EXERCISE AIM:
In the listing below, the answer starts at the line that has "At what coordinates should I click to accomplish: Click the Save" and stops after the line that has "You are a computer-use agent. The image"; please repeat that part exactly and nothing more.

____________

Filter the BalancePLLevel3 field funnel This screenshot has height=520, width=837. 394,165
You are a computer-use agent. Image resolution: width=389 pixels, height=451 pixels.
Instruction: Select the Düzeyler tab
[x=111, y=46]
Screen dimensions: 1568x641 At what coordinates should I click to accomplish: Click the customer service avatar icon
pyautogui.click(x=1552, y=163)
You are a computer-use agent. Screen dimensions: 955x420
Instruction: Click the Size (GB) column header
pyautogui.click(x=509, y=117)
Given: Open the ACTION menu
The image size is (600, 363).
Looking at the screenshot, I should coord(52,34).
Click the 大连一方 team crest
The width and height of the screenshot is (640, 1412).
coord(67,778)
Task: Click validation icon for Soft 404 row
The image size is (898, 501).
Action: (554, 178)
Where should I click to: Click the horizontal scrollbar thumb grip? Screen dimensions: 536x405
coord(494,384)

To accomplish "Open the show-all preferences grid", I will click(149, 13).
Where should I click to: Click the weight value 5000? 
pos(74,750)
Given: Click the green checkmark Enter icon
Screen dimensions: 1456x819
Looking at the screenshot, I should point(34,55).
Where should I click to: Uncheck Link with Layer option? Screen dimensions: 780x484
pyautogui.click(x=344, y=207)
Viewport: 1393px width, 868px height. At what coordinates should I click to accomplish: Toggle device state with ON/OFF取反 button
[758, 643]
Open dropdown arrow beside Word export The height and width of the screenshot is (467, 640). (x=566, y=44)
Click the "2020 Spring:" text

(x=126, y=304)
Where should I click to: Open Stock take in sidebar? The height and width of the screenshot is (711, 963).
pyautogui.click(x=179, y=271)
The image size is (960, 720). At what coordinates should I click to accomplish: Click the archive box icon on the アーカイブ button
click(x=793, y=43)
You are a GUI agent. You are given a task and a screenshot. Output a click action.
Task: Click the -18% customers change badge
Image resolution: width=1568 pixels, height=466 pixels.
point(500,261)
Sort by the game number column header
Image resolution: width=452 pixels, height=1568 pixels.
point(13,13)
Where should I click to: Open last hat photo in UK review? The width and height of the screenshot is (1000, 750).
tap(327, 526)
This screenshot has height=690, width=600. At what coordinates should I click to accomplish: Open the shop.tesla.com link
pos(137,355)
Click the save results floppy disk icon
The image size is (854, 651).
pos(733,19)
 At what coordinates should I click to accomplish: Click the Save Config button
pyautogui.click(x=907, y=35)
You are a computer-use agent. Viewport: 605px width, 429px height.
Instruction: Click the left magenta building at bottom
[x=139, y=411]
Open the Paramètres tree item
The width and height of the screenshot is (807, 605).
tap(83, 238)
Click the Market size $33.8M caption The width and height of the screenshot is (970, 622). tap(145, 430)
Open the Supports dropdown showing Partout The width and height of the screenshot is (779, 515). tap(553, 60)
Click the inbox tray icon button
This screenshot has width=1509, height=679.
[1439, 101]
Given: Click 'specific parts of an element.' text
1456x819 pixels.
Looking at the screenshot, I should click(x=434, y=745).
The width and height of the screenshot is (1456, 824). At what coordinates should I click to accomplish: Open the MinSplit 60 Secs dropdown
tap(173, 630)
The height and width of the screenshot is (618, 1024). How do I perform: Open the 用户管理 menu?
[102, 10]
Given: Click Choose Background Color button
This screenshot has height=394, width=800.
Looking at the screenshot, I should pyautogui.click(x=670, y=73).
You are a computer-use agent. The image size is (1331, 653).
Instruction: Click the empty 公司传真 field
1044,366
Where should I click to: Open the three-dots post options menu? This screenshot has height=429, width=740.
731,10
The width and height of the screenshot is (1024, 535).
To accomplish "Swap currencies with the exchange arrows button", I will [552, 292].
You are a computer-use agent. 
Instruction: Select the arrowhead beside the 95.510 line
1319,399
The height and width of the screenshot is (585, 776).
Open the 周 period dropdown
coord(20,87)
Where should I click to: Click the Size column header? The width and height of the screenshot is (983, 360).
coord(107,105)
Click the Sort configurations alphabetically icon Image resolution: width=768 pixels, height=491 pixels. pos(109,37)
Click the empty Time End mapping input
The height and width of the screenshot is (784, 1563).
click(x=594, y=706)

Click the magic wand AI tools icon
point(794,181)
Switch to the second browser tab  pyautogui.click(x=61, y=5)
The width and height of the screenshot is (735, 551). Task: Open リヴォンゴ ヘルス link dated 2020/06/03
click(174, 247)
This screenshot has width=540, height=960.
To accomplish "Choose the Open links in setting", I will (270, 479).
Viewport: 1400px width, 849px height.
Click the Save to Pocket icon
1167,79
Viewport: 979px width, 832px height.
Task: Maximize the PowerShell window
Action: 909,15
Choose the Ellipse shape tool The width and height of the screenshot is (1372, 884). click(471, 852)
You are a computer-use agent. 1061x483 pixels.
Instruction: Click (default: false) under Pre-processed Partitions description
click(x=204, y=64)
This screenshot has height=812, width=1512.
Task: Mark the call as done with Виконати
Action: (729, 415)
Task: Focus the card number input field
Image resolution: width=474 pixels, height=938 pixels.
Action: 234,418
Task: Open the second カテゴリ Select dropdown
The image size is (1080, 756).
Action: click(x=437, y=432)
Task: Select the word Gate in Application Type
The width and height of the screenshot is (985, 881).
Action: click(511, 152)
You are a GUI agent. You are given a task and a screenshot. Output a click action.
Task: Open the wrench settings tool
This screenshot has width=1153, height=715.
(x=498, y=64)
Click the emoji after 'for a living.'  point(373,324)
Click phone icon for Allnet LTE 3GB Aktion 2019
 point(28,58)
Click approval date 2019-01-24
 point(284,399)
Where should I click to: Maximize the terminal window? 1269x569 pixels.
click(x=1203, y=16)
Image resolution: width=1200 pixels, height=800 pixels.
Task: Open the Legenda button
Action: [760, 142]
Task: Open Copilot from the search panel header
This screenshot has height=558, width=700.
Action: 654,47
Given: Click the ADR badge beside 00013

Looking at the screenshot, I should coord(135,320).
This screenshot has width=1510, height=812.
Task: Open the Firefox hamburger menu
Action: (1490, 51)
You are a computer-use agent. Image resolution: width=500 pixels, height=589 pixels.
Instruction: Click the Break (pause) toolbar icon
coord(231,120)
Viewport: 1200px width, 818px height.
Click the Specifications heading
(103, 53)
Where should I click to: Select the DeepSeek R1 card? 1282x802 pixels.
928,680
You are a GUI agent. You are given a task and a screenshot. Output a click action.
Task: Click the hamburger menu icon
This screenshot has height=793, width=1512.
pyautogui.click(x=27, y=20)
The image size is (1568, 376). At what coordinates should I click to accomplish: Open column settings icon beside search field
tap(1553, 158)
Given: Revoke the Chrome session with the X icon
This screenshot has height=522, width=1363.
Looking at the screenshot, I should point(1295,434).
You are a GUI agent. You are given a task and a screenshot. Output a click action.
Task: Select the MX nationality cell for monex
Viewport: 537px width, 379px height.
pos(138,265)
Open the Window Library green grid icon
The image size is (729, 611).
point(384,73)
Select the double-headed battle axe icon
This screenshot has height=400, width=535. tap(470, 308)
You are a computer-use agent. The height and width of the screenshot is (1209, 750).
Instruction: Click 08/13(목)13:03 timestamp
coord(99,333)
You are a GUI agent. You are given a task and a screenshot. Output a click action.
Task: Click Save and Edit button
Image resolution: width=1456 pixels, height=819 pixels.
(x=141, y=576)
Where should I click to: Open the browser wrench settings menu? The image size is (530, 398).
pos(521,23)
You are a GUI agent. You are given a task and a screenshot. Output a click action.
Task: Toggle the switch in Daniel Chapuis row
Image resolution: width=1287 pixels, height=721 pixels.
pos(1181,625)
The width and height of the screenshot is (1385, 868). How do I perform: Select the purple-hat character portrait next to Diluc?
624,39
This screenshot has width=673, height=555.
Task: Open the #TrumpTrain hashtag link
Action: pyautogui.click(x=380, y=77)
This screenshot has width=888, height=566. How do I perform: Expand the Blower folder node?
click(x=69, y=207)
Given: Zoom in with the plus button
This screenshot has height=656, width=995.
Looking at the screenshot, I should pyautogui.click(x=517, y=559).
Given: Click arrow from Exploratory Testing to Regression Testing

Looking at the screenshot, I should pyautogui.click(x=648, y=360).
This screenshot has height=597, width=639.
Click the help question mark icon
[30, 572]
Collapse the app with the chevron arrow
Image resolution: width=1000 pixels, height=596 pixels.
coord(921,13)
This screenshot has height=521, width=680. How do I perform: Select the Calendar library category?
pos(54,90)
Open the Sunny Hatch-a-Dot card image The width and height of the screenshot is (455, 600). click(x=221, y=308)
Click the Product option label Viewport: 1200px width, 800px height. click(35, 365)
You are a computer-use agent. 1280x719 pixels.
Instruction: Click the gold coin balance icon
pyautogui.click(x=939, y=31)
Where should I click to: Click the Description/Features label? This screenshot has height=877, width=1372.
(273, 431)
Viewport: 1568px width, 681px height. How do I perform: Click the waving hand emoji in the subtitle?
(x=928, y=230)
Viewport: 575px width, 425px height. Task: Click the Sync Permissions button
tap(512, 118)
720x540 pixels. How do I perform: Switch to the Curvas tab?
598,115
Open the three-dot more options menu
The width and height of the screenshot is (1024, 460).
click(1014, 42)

____________

SOLUTION:
 At what coordinates should I click to accomplish: Click the Save Config button
pyautogui.click(x=907, y=35)
You are a computer-use agent. Viewport: 605px width, 429px height.
Instruction: Click the left magenta building at bottom
[x=139, y=411]
Open the Paramètres tree item
The width and height of the screenshot is (807, 605).
tap(83, 238)
Click the Market size $33.8M caption The width and height of the screenshot is (970, 622). tap(145, 430)
Open the Supports dropdown showing Partout The width and height of the screenshot is (779, 515). tap(553, 60)
Click the inbox tray icon button
This screenshot has width=1509, height=679.
[1439, 101]
Given: Click 'specific parts of an element.' text
1456x819 pixels.
Looking at the screenshot, I should click(x=434, y=745).
The width and height of the screenshot is (1456, 824). At what coordinates should I click to accomplish: Open the MinSplit 60 Secs dropdown
tap(173, 630)
The height and width of the screenshot is (618, 1024). How do I perform: Open the 用户管理 menu?
[102, 10]
Given: Click Choose Background Color button
This screenshot has height=394, width=800.
Looking at the screenshot, I should pyautogui.click(x=670, y=73).
You are a computer-use agent. The image size is (1331, 653).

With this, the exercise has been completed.